Of all the lines below, output only those starting at the one with "Description (61, 959)" and ending at the one with "Stone Countertops in", both ends included, exactly as written.
====== Available data ======
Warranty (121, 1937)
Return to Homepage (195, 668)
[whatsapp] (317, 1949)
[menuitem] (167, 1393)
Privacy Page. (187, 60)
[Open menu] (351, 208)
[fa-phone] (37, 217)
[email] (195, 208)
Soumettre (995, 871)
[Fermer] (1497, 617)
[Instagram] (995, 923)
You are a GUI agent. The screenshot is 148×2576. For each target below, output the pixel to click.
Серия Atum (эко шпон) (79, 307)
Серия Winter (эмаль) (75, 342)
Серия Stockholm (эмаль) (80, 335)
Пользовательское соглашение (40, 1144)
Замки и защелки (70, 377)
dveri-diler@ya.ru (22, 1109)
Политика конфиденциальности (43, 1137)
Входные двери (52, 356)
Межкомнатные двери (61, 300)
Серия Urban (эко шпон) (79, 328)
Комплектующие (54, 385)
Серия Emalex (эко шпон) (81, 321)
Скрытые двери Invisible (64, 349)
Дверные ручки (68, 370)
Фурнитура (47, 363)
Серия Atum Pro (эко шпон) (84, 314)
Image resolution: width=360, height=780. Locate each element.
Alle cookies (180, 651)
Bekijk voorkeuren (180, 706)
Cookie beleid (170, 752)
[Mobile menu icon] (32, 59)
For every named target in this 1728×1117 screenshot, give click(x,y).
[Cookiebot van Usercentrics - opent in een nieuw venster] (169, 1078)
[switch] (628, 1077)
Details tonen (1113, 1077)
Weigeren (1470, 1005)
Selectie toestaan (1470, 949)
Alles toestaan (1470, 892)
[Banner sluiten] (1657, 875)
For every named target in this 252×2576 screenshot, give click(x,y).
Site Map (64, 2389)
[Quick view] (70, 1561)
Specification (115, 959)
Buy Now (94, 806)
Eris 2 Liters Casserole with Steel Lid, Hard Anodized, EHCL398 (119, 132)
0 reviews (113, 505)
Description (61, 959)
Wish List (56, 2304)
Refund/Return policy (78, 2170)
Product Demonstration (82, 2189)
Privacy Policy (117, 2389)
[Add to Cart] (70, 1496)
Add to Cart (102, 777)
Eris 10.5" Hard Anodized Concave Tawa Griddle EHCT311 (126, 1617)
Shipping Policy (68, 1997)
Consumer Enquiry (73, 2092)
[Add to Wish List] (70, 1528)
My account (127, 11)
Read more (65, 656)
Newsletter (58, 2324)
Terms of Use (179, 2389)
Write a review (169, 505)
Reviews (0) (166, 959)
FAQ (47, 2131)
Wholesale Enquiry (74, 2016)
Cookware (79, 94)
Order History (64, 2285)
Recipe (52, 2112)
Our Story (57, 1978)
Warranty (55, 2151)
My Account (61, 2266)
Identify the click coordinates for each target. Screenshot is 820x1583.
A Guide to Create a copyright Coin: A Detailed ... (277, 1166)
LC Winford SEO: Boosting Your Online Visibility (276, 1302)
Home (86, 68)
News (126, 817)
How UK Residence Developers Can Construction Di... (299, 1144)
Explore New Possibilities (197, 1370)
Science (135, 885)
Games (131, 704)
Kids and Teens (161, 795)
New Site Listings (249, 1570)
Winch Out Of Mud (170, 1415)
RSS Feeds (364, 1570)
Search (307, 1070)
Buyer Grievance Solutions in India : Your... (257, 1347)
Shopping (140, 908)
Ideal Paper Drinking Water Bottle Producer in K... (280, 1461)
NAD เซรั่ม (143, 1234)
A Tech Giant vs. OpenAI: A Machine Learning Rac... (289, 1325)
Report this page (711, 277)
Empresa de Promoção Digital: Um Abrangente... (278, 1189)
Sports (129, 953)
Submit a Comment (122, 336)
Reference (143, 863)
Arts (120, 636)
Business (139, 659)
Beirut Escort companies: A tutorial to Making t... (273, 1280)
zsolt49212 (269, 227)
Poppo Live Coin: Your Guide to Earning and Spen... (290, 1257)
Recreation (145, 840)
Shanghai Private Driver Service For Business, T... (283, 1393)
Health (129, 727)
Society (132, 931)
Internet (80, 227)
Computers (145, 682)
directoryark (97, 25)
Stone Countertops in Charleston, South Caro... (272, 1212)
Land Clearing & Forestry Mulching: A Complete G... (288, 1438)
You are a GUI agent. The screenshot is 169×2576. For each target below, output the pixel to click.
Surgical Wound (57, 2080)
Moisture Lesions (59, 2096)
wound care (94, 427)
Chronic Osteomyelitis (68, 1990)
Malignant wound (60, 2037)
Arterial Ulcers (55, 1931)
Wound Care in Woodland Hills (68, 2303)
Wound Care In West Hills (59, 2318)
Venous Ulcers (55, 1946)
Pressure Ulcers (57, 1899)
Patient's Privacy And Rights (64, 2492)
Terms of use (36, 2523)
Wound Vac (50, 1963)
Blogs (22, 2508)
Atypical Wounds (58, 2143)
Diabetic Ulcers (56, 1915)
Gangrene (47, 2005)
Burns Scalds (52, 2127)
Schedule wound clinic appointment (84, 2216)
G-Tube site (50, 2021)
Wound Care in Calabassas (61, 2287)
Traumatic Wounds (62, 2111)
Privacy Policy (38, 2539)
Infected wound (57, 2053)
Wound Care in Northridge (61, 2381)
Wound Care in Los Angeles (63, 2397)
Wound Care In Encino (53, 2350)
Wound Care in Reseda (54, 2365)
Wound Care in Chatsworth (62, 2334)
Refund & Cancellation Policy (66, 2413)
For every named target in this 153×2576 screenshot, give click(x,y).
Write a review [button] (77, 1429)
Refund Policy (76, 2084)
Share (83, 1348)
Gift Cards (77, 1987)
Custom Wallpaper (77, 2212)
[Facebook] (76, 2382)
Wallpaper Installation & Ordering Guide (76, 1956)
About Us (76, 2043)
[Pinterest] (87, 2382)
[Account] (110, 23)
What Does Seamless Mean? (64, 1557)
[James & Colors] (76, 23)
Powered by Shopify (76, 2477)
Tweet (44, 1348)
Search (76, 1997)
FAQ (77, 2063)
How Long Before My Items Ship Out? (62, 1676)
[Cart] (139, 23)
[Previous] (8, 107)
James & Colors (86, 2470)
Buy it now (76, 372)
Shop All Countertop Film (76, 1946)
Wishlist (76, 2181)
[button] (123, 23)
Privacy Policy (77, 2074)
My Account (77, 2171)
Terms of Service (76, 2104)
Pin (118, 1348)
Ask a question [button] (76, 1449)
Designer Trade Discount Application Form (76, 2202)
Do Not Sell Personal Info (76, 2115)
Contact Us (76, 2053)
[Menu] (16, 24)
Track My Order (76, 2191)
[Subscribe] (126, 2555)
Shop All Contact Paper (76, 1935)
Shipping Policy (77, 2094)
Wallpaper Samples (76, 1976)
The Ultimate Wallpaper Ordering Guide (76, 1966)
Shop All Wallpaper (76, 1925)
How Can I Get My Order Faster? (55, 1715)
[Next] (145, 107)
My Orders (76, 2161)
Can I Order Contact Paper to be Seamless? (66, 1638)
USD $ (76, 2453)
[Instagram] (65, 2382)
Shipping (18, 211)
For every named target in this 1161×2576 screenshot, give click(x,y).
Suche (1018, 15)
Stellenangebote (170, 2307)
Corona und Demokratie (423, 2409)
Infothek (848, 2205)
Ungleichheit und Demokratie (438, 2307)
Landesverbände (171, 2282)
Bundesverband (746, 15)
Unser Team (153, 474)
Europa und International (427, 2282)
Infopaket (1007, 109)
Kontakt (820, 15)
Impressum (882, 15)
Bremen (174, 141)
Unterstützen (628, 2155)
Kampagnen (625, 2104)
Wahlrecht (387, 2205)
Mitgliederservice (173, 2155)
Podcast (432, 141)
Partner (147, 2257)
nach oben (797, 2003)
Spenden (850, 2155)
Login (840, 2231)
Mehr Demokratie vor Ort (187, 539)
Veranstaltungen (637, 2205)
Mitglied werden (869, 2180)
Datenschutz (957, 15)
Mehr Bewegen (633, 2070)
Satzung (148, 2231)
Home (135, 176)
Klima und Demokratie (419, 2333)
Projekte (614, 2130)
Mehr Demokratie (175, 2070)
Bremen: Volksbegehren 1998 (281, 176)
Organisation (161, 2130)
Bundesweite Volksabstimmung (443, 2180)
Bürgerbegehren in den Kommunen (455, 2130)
======
[Completed task]
Description (61, 959)
Wish List (56, 2304)
Refund/Return policy (78, 2170)
Product Demonstration (82, 2189)
Privacy Policy (117, 2389)
[Add to Cart] (70, 1496)
Add to Cart (102, 777)
Eris 10.5" Hard Anodized Concave Tawa Griddle EHCT311 (126, 1617)
Shipping Policy (68, 1997)
Consumer Enquiry (73, 2092)
[Add to Wish List] (70, 1528)
My account (127, 11)
Read more (65, 656)
Newsletter (58, 2324)
Terms of Use (179, 2389)
Write a review (169, 505)
Reviews (0) (166, 959)
FAQ (47, 2131)
Wholesale Enquiry (74, 2016)
Cookware (79, 94)
Order History (64, 2285)
Recipe (52, 2112)
Our Story (57, 1978)
Warranty (55, 2151)
My Account (61, 2266)
Identify the click coordinates for each target. Screenshot is 820x1583.
A Guide to Create a copyright Coin: A Detailed ... (277, 1166)
LC Winford SEO: Boosting Your Online Visibility (276, 1302)
Home (86, 68)
News (126, 817)
How UK Residence Developers Can Construction Di... (299, 1144)
Explore New Possibilities (197, 1370)
Science (135, 885)
Games (131, 704)
Kids and Teens (161, 795)
New Site Listings (249, 1570)
Winch Out Of Mud (170, 1415)
RSS Feeds (364, 1570)
Search (307, 1070)
Buyer Grievance Solutions in India : Your... (257, 1347)
Shopping (140, 908)
Ideal Paper Drinking Water Bottle Producer in K... (280, 1461)
NAD เซรั่ม (143, 1234)
A Tech Giant vs. OpenAI: A Machine Learning Rac... (289, 1325)
Report this page (711, 277)
Empresa de Promoção Digital: Um Abrangente... (278, 1189)
Sports (129, 953)
Submit a Comment (122, 336)
Reference (143, 863)
Arts (120, 636)
Business (139, 659)
Beirut Escort companies: A tutorial to Making t... (273, 1280)
zsolt49212 (269, 227)
Poppo Live Coin: Your Guide to Earning and Spen... (290, 1257)
Recreation (145, 840)
Shanghai Private Driver Service For Business, T... (283, 1393)
Health (129, 727)
Society (132, 931)
Internet (80, 227)
Computers (145, 682)
directoryark (97, 25)
Stone Countertops in Charleston, South Caro... (272, 1212)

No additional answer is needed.